Cut a model from intermediate layers

Hello All;

I already have a trained model that has several convolution blocks (conv + relu + pooling), which is saved and loaded.

Here it is:

Here’s what I’m trying to do:

  • I want to be able, to reuse only a chunk of my model, let’s say inputting at Conv2d-5 and outputting at the last Linear-19, or inputting at BatchNorm2d-11 and outputting at the last layer still Linear-19.
  • The target is to be able to choose any intermediate layer, and give it a tensor as input w.r.t the layer input dimension, and outputting with the last layer.

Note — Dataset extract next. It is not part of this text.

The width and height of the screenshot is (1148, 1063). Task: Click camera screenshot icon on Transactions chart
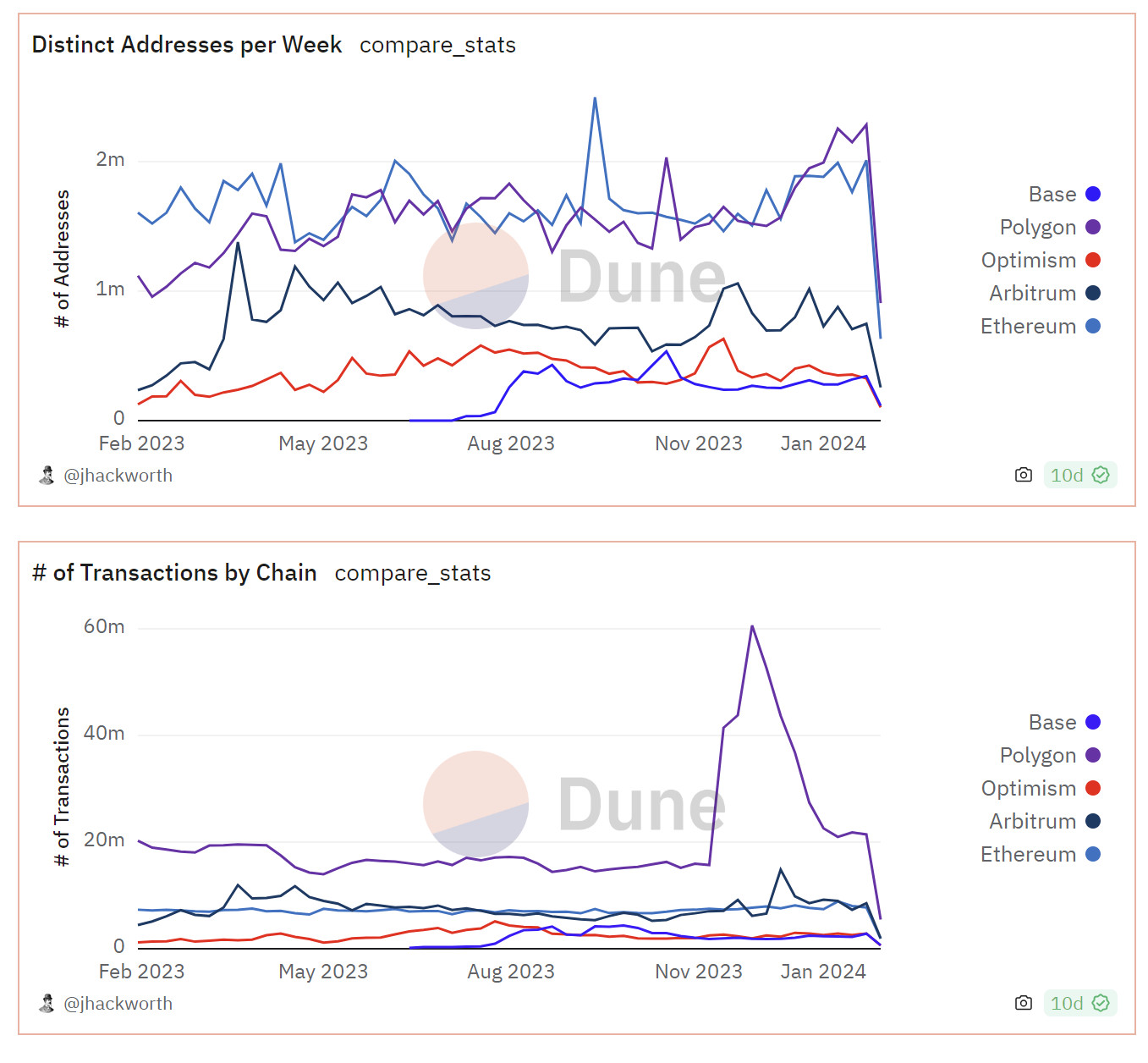1023,1003
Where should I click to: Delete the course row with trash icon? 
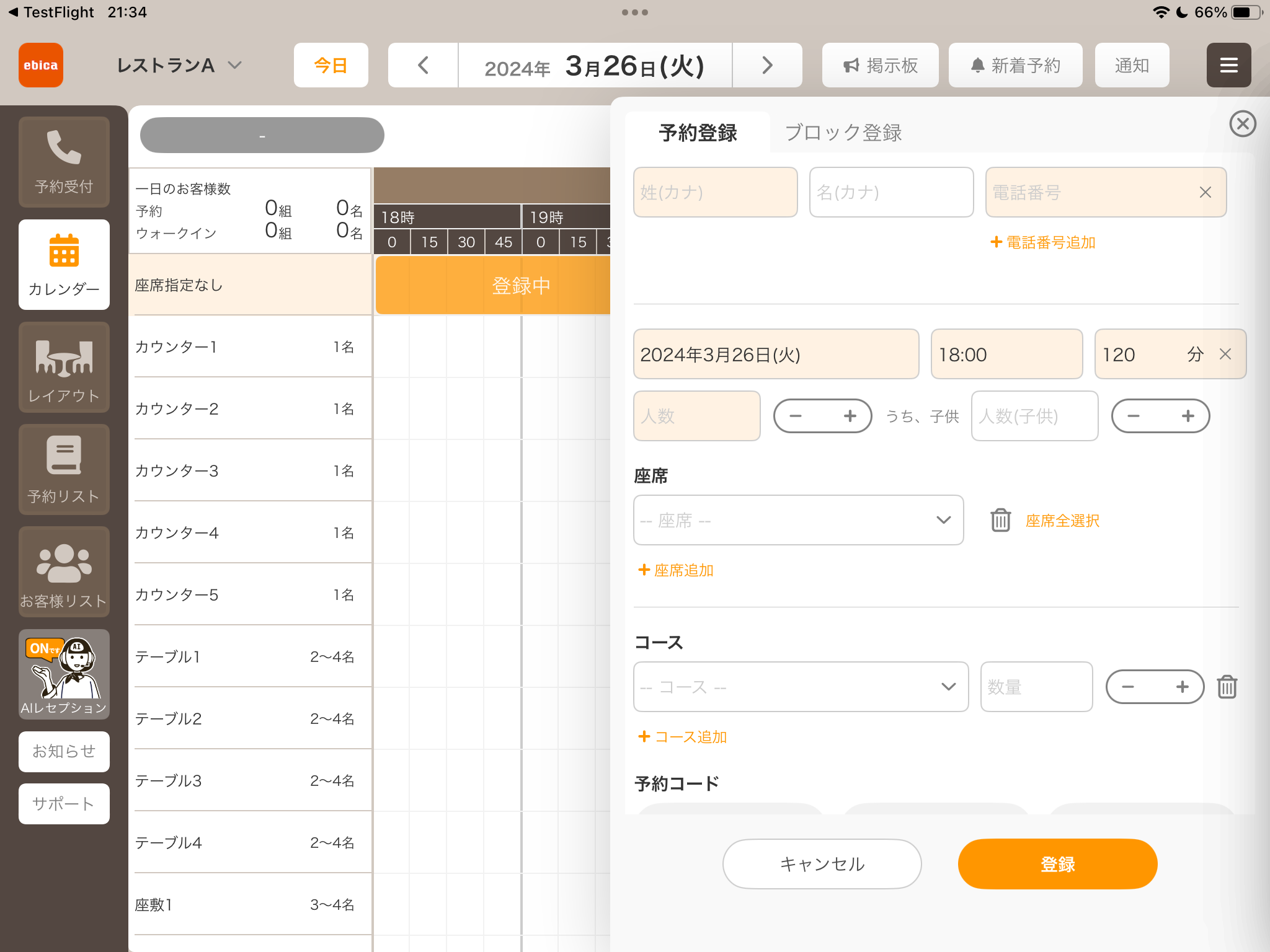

I wanted to use nn.ModuleList() and append from mymodel’s layers, but mymodel.state_dict().items() doesn’t print my pooling layers.
I’ve tried also mymodel._modules.keys(), it’s viewing the pooling layer, but not in the order they are called in my Neural Network.
See:

Thank you very much for your help,
Habib

I haven’t tried this before, but I wonder if this simple approach would work:

  1. add two members to your model definition self.start_layer, self.end_layer
  2. build a mapping from layer indices to the layer member in your model e.g., self.layers = {1:self.conv1, 2:self.conv2,...}
  3. edit the forward function to be something like
def forward(self, x):
    for i in range(self.start_layer, self.end_layer+1):
        x = self.layers[i](x)
    return x

Then you just need to do something like model.start_layer = ? and model.end_layer=? to set up how you want to use your model each time.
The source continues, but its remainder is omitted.